Stage Module Description
1. Flatten FlatDocument Converts nested JSON into dot-notation paths (e.g., plan.deductibles[0].totalAmount)
2. Diff DiffReport Value-aware field-by-field comparison: unchanged, changed, added, removed
3. Drift TransformerDrift Detects {raw, transformed} pairs and classifies drift: Stable, RawDriftOnly, TransformedDriftOnly, BothDrifted, Structural
4. Validate validate_semantics Runs 7 semantic invariant rules against the current document

Response

{
  "similarity": 0.794,
  "total_paths": 34,
  "unchanged_count": 27,
  "changed_count": 7,
  "added_count": 0,
  "removed_count": 0,
  "diff_entries": [
    { "path": "plan.deductibles[0].remainingAmount",
      "status": "changed",
      "baseline_value": "2500",
      "current_value": "0" }
  ],
  "transformer_pairs": [
    { "path": "plan.coinsurances[0].percentage",
      "drift_type": "raw_drift",
      "flagged": false,
      "baseline_raw": "\"80%\"",
      "current_raw": "\"80 percent\"",
      "baseline_transformed": "80.0",
      "current_transformed": "80.0" }
  ],
  "flagged_drift_count": 1,
  "violations": [
    { "rule_id": "DeductibleRemainingExceedsTotal",
      "message": "Deductible remaining amount exceeds total...",
      "paths": ["plan.deductibles[0].remainingAmount", "plan.deductibles[0].totalAmount"] }
  ]
}
Response Fields
Field Type Description
similarity number Ratio of unchanged paths to total paths (0.0 - 1.0)
total_paths number Total flattened leaf paths across both documents
unchanged_count number Paths with identical values in both documents
changed_count number Paths present in both documents with different values
added_count number Paths in current but not in baseline
removed_count number Paths in baseline but not in current
diff_entries array Per-path diff with status, baseline_value, current_value
transformer_pairs array Detected {raw, transformed} pairs with drift classification
flagged_drift_count number Number of pairs with TransformedDriftOnly or BothDrifted
violations array Semantic rule violations with rule_id, message, and affected paths
error string?

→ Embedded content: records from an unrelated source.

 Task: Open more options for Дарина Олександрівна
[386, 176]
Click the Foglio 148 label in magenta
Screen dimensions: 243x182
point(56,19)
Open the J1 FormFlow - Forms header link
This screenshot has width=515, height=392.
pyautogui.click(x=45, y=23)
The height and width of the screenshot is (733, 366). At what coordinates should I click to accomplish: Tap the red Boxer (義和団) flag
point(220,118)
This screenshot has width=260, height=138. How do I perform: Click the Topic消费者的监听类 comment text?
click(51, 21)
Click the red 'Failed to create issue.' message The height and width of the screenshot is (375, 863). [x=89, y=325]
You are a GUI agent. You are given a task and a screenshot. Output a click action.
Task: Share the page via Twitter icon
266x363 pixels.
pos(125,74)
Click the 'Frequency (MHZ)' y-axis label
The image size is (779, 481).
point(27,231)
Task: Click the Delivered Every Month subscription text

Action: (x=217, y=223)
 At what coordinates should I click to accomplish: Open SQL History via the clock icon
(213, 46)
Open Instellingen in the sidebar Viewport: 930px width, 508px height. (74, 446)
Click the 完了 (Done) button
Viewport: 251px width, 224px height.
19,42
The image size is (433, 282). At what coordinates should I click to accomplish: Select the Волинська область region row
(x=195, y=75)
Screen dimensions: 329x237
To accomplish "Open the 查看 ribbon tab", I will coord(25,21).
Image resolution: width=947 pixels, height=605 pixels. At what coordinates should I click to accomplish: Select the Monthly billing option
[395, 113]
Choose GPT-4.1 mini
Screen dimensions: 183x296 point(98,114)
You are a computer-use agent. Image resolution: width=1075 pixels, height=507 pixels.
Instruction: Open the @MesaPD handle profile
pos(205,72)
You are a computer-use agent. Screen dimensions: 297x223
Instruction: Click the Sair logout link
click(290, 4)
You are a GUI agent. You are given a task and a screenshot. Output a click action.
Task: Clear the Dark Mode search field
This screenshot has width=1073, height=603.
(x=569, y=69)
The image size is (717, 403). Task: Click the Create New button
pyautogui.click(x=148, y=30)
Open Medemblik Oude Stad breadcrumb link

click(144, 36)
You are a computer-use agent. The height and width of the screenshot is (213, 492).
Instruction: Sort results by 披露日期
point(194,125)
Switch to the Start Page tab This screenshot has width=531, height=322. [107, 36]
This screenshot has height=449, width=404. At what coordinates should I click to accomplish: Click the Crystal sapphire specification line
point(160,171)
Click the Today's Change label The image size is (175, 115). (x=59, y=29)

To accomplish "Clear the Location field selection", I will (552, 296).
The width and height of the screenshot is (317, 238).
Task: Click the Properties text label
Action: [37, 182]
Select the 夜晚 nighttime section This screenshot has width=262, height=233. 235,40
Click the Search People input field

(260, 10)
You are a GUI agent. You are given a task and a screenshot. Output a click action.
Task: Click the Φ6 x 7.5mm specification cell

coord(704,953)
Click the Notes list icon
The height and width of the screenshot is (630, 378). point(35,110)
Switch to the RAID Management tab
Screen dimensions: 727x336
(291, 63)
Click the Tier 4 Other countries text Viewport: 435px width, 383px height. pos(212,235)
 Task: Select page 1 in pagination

Error message if JSON parsing failed (null on success)

Semantic Rules

Rule ID Description
DeductibleRemainingExceedsTotal Deductible remaining amount must not exceed total amount
MaximumRemainingExceedsTotal Maximum coverage remaining must not exceed total
CoinsuranceOutOfRange Coinsurance percentage must be between 0 and 100
IndividualDeductibleExceedsLimit Individual deductible must not exceed $1,000
FamilyDeductibleExceedsLimit Family deductible must not exceed $1,000
MaximumTotalInForbiddenRange Maximum coverage total must be ≤$10,000 or ≥$50,001
ProcedureCodeRequiresHighCoinsurance Codes D0120, D0210, D0274 require coinsurance ≥50%

Usage Notes

  • Format Detection: /api/compare auto-detects JSON, XML, or HTML. /api/verify requires JSON objects.
  • Cross-Format: You can compare documents across different formats with /api/compare (e.g., JSON to XML).
  • Synonyms: Enable use_synonyms on /api/compare for dental EDI field matching (member_id = subscriber_id = patient_id).
  • Verification Pipeline: /api/verify runs a 4-stage pipeline: Flatten → Diff → Drift → Validate. It detects TransformerResult {raw, transformed} drift and enforces 7 semantic invariant rules.
  • Performance: Typical response time is <20µs for comparison, <5ms for full verification pipeline.